[start]
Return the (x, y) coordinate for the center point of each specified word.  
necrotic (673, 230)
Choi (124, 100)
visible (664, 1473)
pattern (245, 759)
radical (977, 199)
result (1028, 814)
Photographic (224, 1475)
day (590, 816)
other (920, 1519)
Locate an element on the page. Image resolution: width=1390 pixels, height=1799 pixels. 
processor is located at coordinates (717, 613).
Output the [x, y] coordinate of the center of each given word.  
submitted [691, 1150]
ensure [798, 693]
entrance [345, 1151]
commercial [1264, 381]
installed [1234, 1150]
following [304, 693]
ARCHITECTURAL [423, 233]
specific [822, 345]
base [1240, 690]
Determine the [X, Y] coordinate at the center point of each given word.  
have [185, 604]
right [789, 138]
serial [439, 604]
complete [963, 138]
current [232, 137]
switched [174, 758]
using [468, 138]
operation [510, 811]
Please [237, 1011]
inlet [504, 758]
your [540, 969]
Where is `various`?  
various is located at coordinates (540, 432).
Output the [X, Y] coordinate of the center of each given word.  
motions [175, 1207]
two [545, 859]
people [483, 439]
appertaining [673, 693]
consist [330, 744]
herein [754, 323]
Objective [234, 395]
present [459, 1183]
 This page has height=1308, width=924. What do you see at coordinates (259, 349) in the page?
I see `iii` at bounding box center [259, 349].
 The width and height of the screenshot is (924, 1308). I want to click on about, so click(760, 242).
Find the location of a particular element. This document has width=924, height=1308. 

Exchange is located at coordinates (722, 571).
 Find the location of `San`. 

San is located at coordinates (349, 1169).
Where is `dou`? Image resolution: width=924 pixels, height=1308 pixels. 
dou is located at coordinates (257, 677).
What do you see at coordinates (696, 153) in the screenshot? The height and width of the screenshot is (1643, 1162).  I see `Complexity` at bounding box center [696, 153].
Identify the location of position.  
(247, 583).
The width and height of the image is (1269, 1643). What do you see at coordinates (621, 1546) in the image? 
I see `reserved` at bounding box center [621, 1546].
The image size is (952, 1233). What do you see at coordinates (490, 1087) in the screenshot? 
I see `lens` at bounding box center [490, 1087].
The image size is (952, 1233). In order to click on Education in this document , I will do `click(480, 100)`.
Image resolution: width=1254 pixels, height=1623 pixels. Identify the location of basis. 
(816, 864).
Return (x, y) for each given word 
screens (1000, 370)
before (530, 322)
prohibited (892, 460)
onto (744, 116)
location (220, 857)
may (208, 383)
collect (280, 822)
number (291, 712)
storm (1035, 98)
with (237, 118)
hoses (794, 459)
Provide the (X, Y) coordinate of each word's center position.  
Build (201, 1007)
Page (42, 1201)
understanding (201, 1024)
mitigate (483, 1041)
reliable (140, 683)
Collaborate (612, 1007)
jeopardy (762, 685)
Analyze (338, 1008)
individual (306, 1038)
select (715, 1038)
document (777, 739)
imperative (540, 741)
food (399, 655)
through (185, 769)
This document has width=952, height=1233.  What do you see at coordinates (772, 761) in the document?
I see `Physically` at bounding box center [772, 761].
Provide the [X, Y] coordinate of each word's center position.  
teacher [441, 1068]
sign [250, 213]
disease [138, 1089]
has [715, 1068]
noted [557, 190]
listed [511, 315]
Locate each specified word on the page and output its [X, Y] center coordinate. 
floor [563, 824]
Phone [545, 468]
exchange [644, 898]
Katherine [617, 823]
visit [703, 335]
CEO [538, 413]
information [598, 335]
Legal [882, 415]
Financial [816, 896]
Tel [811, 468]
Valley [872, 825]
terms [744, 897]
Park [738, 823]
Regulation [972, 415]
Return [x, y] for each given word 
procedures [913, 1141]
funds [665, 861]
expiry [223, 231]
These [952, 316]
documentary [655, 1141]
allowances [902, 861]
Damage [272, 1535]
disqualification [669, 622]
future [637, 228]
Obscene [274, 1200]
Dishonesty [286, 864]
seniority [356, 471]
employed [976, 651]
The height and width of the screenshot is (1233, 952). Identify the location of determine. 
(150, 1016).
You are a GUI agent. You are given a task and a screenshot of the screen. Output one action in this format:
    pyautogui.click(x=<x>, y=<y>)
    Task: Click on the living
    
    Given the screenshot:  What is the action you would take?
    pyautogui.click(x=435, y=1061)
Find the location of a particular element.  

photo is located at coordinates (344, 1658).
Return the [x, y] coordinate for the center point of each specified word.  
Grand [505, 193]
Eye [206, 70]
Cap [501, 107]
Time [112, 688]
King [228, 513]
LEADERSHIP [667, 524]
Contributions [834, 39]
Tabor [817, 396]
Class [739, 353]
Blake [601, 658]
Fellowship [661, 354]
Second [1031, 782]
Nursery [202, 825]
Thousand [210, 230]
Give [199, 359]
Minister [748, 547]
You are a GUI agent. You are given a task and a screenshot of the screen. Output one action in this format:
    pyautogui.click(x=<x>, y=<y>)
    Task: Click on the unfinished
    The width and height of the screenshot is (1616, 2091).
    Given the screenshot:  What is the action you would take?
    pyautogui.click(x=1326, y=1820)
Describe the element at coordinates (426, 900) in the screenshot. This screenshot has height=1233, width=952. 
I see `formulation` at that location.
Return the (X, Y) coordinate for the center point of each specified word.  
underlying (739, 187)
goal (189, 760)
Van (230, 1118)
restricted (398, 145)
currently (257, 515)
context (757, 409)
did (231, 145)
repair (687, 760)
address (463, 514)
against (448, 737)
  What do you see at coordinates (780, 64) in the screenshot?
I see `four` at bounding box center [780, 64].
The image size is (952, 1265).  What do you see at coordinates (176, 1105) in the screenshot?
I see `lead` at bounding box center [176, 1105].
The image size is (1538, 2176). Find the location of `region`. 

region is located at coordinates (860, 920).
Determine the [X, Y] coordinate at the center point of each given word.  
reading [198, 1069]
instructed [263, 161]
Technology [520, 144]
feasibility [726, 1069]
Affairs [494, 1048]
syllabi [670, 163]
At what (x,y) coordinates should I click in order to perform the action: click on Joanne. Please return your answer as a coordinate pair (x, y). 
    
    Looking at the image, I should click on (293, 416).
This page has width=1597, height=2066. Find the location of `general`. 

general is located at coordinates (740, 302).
[end]
Stated task:
Find each line in the entries above that contains the word "Identify", and copy those lines in full.

Solution to the exercise:
Identify the location of position.  
Image resolution: width=1254 pixels, height=1623 pixels. Identify the location of basis. 
The height and width of the screenshot is (1233, 952). Identify the location of determine. 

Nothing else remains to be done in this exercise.